A supervisor spawns children and wraps each with a strategy. If a child crashes, only that child is affected:

@dataclass(frozen=True)
class DelegateWork:
    task: str
    worker_index: int


@dataclass(frozen=True)
class GetReport:
    reply_to: ActorRef[str]


type SupervisorMsg = DelegateWork | GetReport


def team_supervisor(num_workers: int = 3) -> Behavior[SupervisorMsg]:
    async def setup(ctx: ActorContext[SupervisorMsg]) -> Behavior[SupervisorMsg]:
        workers = tuple(
            ctx.spawn(
                Behaviors.supervise(worker(), always_restart()),
                f"worker-{i}",
            )
            for i in range(num_workers)
        )
        return supervising(workers)

    return Behaviors.setup(setup)


def supervising(
    workers: tuple[ActorRef[WorkerMsg], ...],
) -> Behavior[SupervisorMsg]:
    async def receive(
        ctx: ActorContext[SupervisorMsg], msg: SupervisorMsg
    ) -> Behavior[SupervisorMsg]:
        match msg:
            case DelegateWork(task, worker_index):
                idx = worker_index % len(workers)
                workers[idx].tell(Process(task))
                return Behaviors.same()
            case GetReport(reply_to):
                reply_to.tell(f"Team has {len(workers)} workers")
                return Behaviors.same()

    return Behaviors.receive(receive)

team_supervisor uses Behaviors.setup() to spawn workers as children in pre_start.
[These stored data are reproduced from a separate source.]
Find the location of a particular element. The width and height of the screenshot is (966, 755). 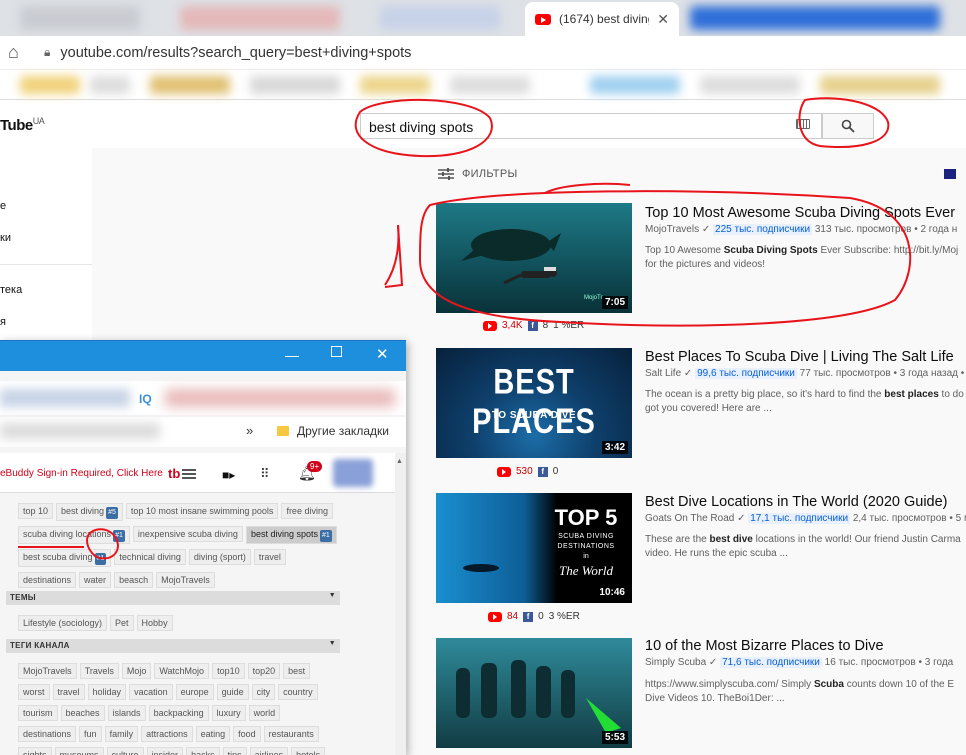

channel-name: Goats On The Road is located at coordinates (690, 518).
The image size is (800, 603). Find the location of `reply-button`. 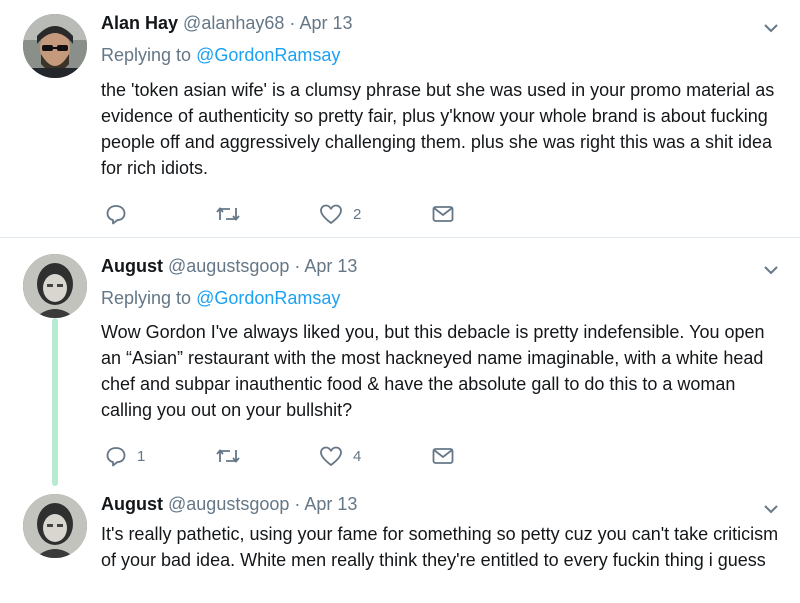

reply-button is located at coordinates (121, 214).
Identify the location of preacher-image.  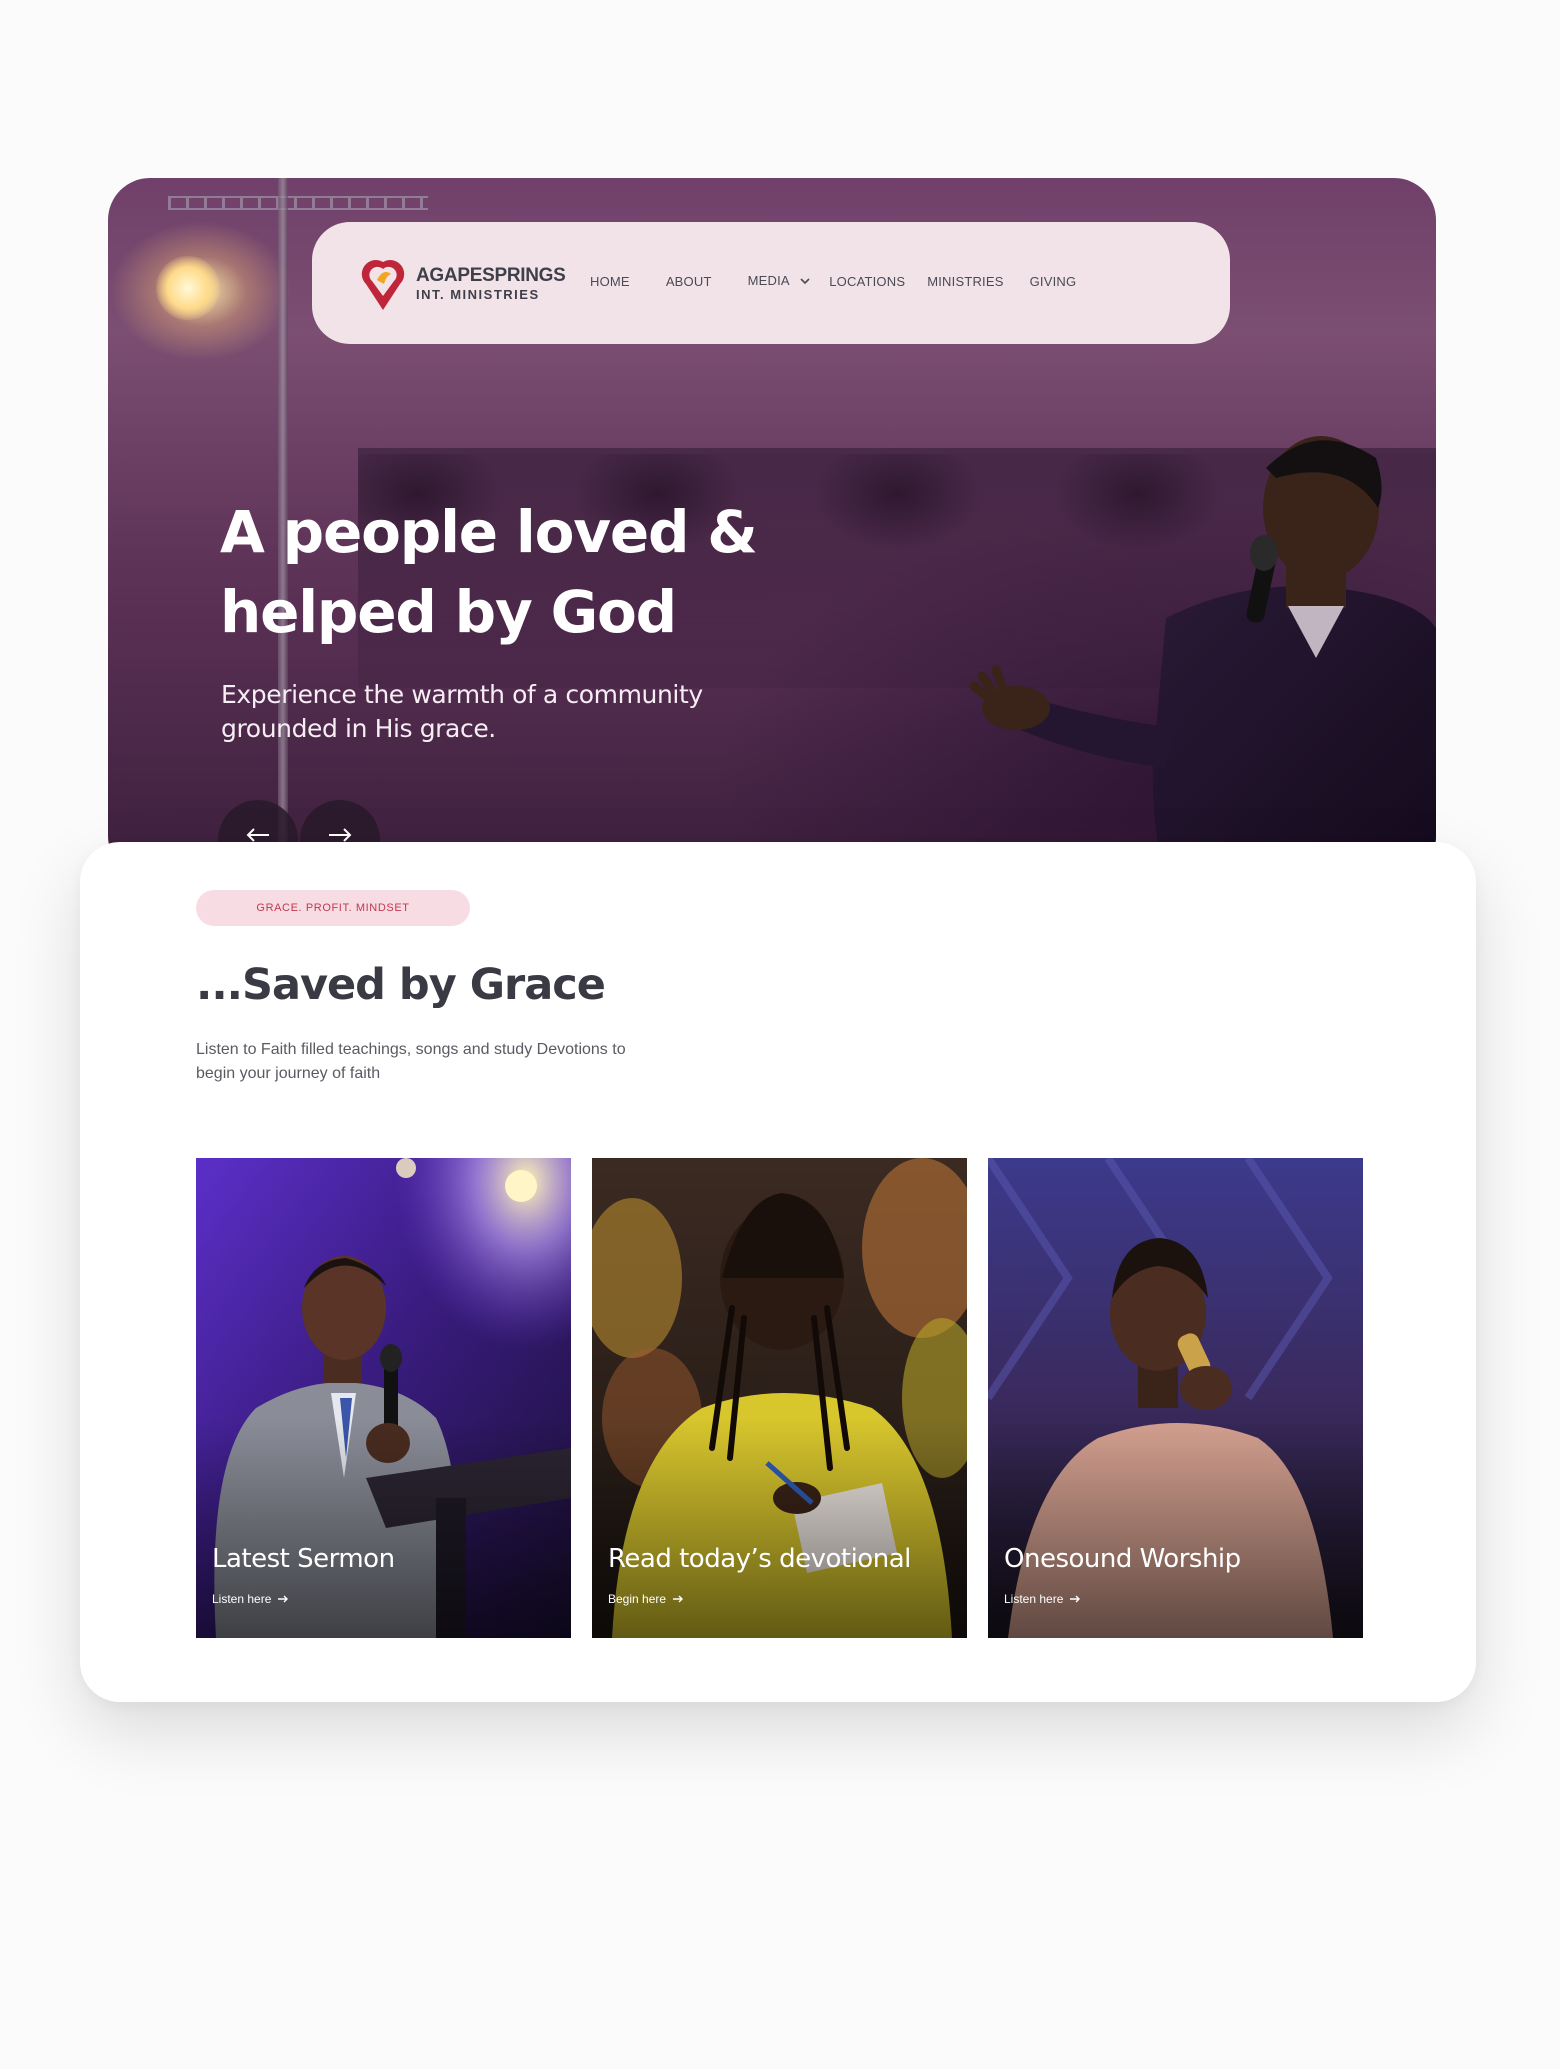
(1202, 657).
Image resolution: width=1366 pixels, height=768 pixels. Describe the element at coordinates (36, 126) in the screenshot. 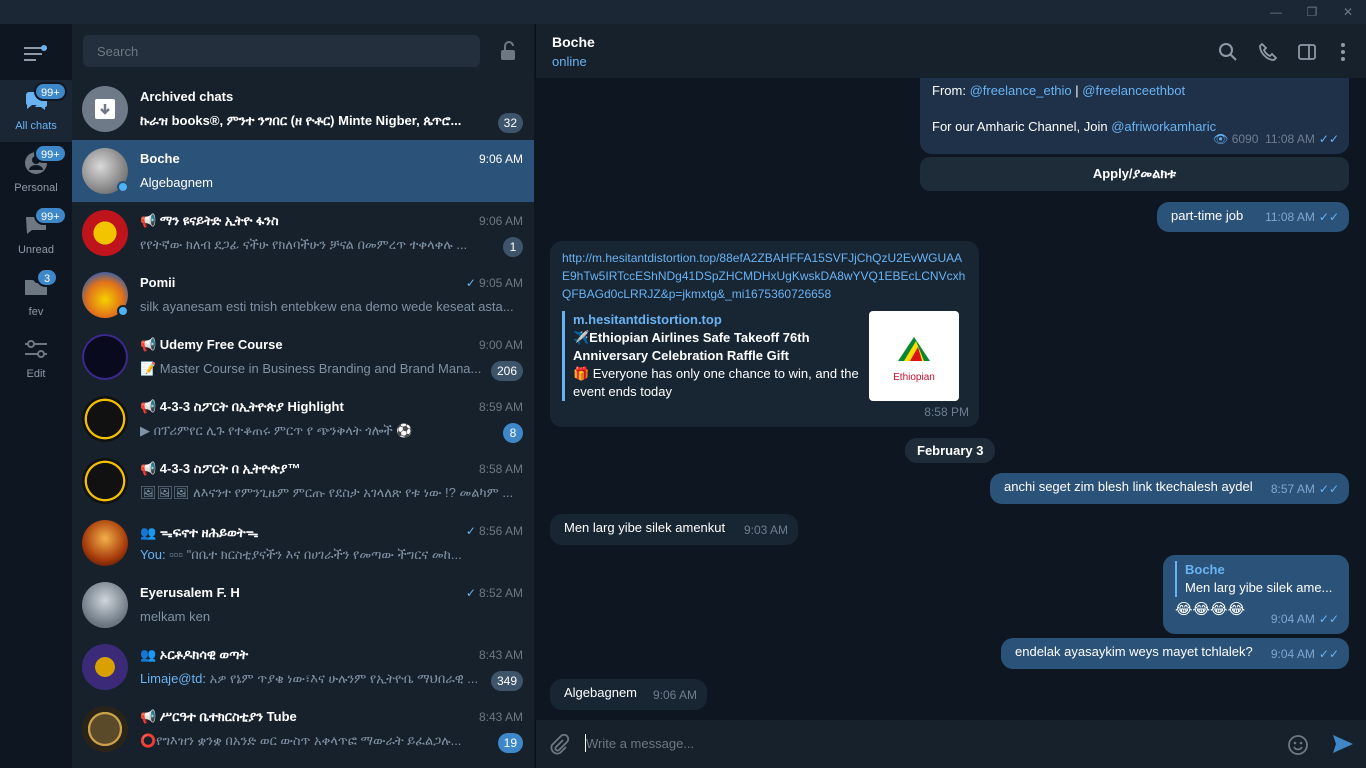

I see `folder-label: All chats` at that location.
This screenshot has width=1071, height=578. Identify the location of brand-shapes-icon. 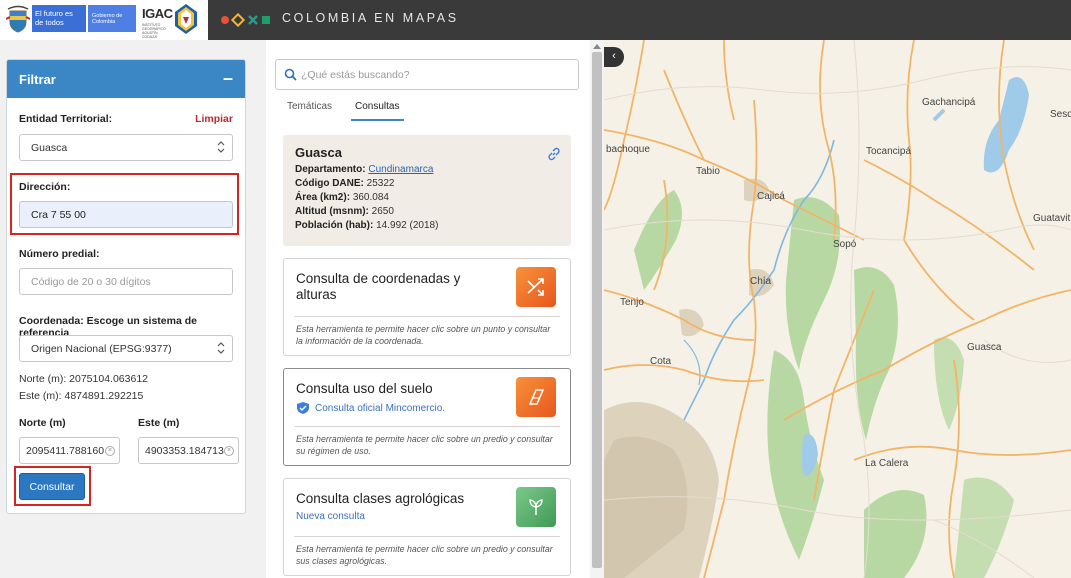
(246, 20).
Each child is independently supervised with always_restart(). The supervisor delegates work by index — when worker-2 crashes on a bad task, it restarts silently and handles the next task.

Running It

async def main() -> None:
    async with ActorSystem() as system:
        # 1. Basic supervision: restart on failure
        print("── Basic supervision ──")
        ref: ActorRef[WorkerMsg] = system.spawn(
            Behaviors.supervise(worker(), always_restart()),
            "basic-worker",
        )
        ref.tell(Process("hello"))
        ref.tell(Process("bad"))  # crashes → restarts
        ref.tell(Process("world"))  # continues after restart
        await asyncio.sleep(0.2)

        # 2. Selective strategy + lifecycle hooks
        print("\n── Selective strategy + lifecycle hooks ──")
        ref2: ActorRef[WorkerMsg] = system.spawn(
            resilient_worker(), "selective-worker"
        )
        ref2.tell(Process("good"))
        await asyncio.sleep(0.1)
        ref2.tell(Process("bad"))  # ValueError → restart
        await asyncio.sleep(0.1)
        ref2.tell(CrashOnPurpose())  # RuntimeError → stop
        await asyncio.sleep(0.2)

        # 3. Supervision tree: parent manages children
        print("\n── Supervision tree ──")
        supervisor: ActorRef[SupervisorMsg] = system.spawn(
            team_supervisor(3), "team"
        )
        supervisor.tell(DelegateWork("task-a", 0))
        supervisor.tell(DelegateWork("task-b", 1))
        supervisor.tell(DelegateWork("bad", 2))  # worker-2 crashes, restarts
        supervisor.tell(DelegateWork("task-c", 2))  # worker-2 handles after restart
        await asyncio.sleep(0.3)

        report: str = await system.ask(
            supervisor, lambda r: GetReport(reply_to=r), timeout=5.0
        )
        print(f"  {report}")


asyncio.run(main())

Output:

── Basic supervision ──
  [/basic-worker] Processed: hello
  [/basic-worker] Processed: world

── Selective strategy + lifecycle hooks ──
  [/selective-worker] Started
  [/selective-worker] Processed: good
  ValueError — restarting: Cannot process: bad
  [/selective-worker] Restarting after: Cannot process: bad
  [/selective-worker] Started
  RuntimeError — stopping: Intentional crash!
  [/selective-worker] Stopped

── Supervision tree ──
  [/team/worker-0] Processed: task-a
  [/team/worker-1] Processed: task-b
  [/team/worker-2] Processed: task-c
  Team has 3 workers

Run the Full Example

git clone https://github.com/gabfssilva/casty.git
cd casty
uv run python examples/guides/03_supervision.py

What you learned:

  • OneForOneStrategy decides per-child recovery: restart, stop, or escalate.
  • Custom deciders inspect the exception to choose different directives for different failure modes.
  • Lifecycle hooks (pre_start, post_stop, pre_restart) observe the actor lifecycle without modifying behavior.
  • Supervision trees protect hierarchies — a crashing child is restarted without affecting siblings or the parent.